## Provided material
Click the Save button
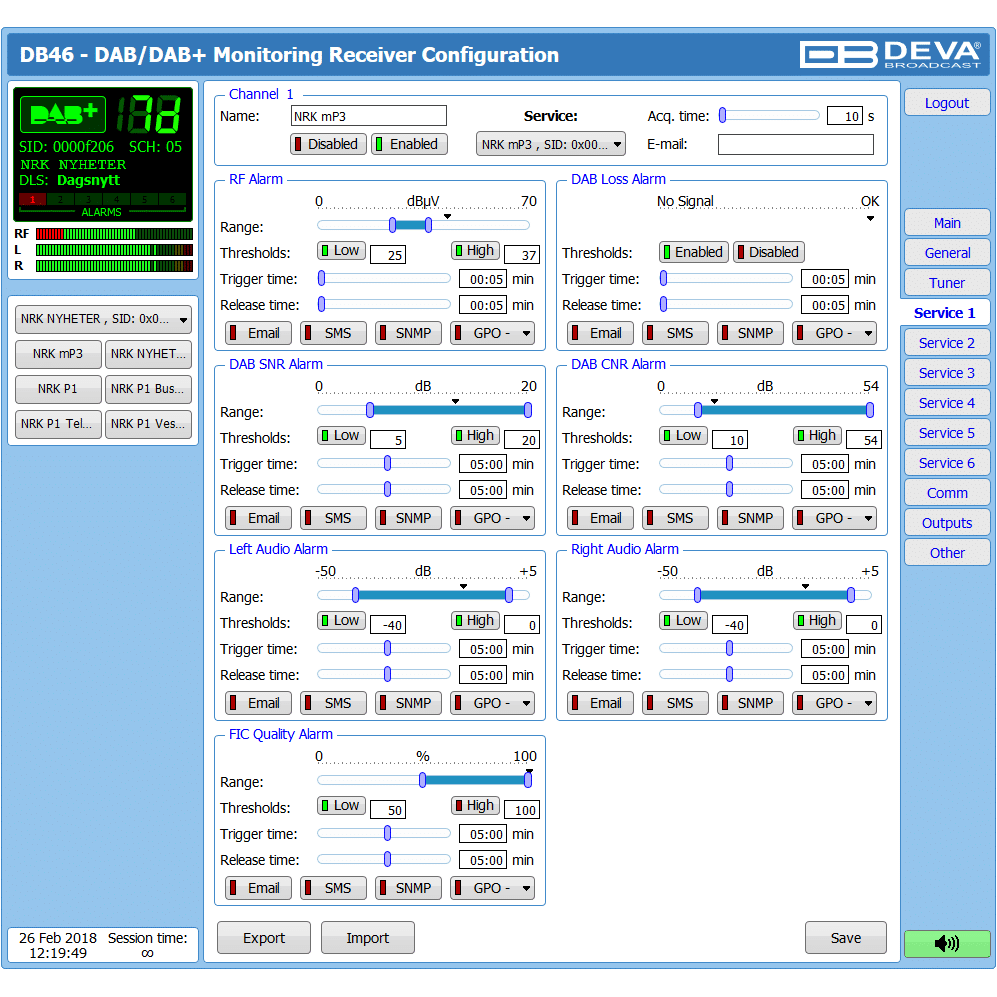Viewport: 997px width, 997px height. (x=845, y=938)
...
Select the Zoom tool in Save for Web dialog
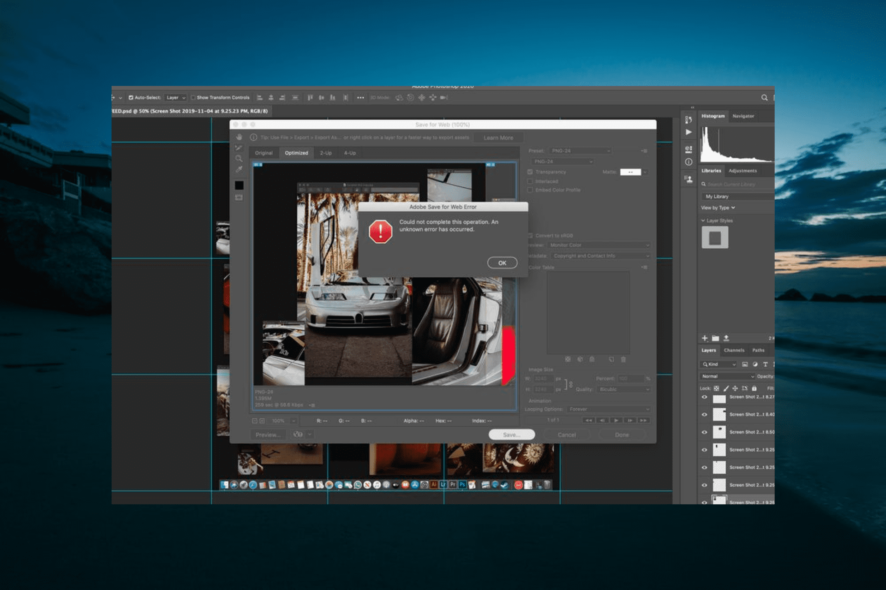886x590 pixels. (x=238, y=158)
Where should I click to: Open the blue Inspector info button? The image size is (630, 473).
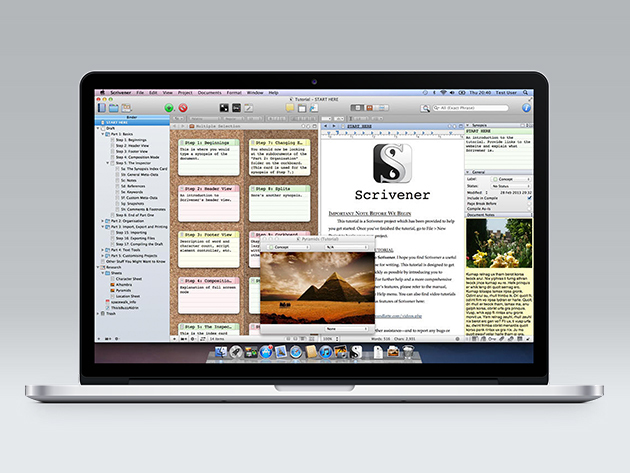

## Work to be completed
Pull out each line of the records that contains the word "Save" and copy those lines unchanged.

## Answer to the exercise
Click the Save button
Select the Zoom tool in Save for Web dialog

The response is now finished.